Emma Goldman, also known as "Red Emma," was born to Jewish parents on June 27, 1869, in Kaunas, Lithuania (Kovno, Russia) in a climate of mounting czarist repression marked by periodic pogroms. In order to avoid such threats her family moved when she was 13 to St. Petersburg. Economic circumstances, however, ended her formal schooling and forced her to take up work as a corset maker in a factory.
In an effort to improve family prospects, Goldman and her half sister immigrated to America, where they joined another sister in Rochester, New York. There Goldman gained employment at $2.50 a week as a seamstress in a clothing factory. Events surrounding the Chicago Haymarket Square riots of 1886 and the subsequent trial, conviction, and hanging of the accused agitators drew her into the anarchist cause.
Following a short marriage to Jacob Kershner, Goldman, now age 20, headed east, first to New Haven, Connecticut, and eventually to New York City, where she soon fell under the influence of Johann Most (1846–1906), a revolutionary editor of a German paper.
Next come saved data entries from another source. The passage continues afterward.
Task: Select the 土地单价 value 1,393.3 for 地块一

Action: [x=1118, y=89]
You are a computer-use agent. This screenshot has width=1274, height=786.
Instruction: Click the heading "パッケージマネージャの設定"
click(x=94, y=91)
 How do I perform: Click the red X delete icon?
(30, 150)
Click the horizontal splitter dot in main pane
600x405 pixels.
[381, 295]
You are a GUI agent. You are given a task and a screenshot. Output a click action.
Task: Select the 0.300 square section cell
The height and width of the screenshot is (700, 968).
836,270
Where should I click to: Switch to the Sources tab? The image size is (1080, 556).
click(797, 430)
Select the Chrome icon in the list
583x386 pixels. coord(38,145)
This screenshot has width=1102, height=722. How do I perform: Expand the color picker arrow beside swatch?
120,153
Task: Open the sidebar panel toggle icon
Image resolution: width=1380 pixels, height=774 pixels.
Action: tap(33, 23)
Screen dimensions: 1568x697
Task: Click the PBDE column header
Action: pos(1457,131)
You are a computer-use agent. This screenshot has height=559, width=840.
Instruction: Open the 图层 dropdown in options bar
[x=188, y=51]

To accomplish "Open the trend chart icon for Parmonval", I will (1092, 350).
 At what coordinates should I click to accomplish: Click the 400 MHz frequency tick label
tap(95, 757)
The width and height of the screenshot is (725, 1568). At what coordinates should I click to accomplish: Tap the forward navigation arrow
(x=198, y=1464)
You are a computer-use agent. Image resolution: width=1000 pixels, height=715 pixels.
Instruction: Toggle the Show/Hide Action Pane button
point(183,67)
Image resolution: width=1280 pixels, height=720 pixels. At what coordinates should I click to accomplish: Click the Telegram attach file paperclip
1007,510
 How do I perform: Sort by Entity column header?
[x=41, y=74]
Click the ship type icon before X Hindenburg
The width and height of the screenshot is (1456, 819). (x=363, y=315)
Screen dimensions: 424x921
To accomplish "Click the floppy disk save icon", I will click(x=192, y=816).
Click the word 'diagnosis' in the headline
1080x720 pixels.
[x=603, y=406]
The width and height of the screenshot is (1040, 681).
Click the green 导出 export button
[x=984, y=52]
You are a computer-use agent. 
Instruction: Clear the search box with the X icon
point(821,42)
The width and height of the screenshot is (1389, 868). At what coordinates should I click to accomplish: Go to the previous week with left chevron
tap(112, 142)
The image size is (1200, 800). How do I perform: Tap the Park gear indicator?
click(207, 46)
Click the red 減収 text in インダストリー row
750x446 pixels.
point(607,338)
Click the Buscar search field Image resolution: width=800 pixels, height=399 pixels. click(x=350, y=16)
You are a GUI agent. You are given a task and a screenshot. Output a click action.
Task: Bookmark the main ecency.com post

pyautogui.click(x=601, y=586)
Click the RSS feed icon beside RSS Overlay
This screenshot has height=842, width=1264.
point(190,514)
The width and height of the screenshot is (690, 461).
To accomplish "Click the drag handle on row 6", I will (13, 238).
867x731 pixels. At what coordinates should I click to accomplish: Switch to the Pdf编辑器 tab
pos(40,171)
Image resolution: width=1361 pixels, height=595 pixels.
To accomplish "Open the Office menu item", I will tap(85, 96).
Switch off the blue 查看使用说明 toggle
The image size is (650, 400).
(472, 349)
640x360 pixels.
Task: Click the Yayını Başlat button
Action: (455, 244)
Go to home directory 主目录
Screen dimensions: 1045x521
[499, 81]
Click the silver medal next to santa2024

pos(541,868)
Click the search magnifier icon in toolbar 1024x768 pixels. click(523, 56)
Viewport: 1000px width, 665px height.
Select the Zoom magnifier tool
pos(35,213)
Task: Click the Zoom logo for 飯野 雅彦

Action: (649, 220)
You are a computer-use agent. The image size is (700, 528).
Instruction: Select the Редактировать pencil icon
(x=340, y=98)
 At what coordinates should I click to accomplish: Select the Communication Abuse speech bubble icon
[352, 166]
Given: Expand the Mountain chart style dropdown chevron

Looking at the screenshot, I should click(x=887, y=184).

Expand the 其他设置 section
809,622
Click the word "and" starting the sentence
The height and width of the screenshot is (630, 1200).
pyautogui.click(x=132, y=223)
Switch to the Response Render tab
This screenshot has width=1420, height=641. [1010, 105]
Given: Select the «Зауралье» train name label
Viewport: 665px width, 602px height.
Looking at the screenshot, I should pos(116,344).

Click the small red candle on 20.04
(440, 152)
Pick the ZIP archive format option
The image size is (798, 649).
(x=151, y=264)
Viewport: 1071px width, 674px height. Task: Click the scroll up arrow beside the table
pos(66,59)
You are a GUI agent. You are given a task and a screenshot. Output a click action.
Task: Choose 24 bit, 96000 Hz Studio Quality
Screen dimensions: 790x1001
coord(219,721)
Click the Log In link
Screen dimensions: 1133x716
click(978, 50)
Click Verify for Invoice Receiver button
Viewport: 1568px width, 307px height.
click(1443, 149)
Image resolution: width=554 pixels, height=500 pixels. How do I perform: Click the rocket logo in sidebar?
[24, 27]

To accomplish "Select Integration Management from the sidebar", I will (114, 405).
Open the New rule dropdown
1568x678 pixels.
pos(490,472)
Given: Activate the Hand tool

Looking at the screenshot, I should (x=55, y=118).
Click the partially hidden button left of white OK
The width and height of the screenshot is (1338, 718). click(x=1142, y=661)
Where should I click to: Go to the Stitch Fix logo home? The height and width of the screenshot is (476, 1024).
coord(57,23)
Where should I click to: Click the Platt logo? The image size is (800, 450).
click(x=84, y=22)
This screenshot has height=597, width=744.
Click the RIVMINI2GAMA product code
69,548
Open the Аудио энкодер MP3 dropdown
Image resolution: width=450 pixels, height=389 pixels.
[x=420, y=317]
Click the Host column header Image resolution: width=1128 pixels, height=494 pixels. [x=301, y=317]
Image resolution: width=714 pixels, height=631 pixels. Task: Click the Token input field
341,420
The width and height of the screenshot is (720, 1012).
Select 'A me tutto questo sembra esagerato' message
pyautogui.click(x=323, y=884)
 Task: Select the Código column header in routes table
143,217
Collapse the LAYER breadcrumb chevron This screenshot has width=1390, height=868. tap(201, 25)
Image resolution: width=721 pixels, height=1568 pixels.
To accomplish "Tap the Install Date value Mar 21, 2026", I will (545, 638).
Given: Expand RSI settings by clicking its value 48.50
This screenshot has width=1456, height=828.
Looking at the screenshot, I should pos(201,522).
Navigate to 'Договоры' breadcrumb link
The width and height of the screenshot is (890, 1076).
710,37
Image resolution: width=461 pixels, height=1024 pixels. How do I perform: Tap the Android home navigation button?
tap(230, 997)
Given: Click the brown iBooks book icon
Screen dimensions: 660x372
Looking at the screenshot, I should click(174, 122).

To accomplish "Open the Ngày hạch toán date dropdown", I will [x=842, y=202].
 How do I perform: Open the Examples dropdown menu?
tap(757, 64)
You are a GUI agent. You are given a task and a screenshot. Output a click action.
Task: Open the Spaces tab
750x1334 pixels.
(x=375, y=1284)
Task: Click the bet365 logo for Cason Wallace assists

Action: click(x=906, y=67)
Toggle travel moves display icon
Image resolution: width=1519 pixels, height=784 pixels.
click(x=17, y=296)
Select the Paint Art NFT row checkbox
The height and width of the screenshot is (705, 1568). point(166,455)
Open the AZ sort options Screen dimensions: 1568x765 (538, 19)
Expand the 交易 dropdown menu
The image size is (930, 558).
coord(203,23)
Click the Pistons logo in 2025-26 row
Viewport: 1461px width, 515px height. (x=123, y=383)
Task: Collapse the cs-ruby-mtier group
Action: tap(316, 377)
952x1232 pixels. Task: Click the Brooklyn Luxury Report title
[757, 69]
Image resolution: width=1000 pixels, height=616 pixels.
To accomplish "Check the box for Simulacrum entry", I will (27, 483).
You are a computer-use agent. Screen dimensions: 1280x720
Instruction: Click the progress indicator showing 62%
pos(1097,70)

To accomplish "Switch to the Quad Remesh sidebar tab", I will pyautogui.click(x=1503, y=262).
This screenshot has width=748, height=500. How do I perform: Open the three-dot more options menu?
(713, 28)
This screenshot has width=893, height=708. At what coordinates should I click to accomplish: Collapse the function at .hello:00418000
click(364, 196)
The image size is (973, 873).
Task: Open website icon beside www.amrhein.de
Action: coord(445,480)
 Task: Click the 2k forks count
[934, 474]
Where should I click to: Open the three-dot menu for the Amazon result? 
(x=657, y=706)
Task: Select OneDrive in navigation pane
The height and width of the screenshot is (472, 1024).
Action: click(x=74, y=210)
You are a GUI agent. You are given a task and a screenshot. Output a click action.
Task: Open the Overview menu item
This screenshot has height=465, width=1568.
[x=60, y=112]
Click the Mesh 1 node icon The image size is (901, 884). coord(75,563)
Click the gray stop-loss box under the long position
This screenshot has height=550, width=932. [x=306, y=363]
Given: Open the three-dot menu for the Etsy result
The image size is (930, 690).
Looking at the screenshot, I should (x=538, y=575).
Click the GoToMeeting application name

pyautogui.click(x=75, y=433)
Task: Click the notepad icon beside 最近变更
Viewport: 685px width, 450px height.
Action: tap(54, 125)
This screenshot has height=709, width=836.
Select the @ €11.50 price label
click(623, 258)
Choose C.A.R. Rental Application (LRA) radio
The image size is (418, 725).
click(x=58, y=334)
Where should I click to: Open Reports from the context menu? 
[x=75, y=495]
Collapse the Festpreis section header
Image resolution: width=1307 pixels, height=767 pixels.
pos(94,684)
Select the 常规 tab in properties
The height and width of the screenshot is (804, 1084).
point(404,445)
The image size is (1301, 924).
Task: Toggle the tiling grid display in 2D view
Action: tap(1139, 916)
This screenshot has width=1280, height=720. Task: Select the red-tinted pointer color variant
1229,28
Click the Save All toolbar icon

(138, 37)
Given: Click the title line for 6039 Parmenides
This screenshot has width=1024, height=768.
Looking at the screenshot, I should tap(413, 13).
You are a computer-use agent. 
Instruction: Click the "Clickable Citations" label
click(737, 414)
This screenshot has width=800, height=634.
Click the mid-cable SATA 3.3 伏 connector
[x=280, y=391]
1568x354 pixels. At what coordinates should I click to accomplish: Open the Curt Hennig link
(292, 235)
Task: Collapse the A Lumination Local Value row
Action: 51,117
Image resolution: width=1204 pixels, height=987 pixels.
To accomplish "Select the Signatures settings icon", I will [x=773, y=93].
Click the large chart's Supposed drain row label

Goldman's political development also saw her embrace the anarchist teachings of Peter Kropotkin (1842–1921) with their emphasis on individualism and revolution. She accepted the concept of "propaganda by deed" and supported friend, sometime lover, and fellow anarchist Alexander Berkman's 1892 plot to assassinate Carnegie Steel industrialist Henry Clay Frick. The attack only injured Frick but nevertheless brought Berkman a 22-year prison sentence.
Although Goldman was not convicted, she did receive a year in New York's Blackwell Island Prison on a separate charge of encouraging the unemployed to use force to achieve their demands. A further arrest came in 1901 following Leon Czolgosz's (1873–1901) assassination of President William McKinley; however, Goldman was ultimately not charged.
In 1906 following Berkman's parole from prison, Goldman joined him and began editing the monthly journal Mother Earth, which ran until 1917. Mother Earth became a forum for her writing and anarchist feminist political ideas. Her radical propaganda was winning her more enemies than friends, though, and in 1908 her citizenship was revoked.
In 1914 she was again accused of involvement in bombing plots, this time supposedly against the oil baron J. D. Rockefeller, and in 1916 she was imprisoned for distributing birth control leaflets. Berkman at this stage had moved to San Francisco and was contributing to another anarchist journal, the Blast.
The coming of World War I prompted Goldman to campaign against U.S. participation, and she, along with Berkman, led No Conscription League protests, which conflicted with the 1917 Espionage Act. Searches of her offices produced incriminating documents and information on fellow revolutionaries. The material and correspondence would later aid investigators in their roundup of radicals.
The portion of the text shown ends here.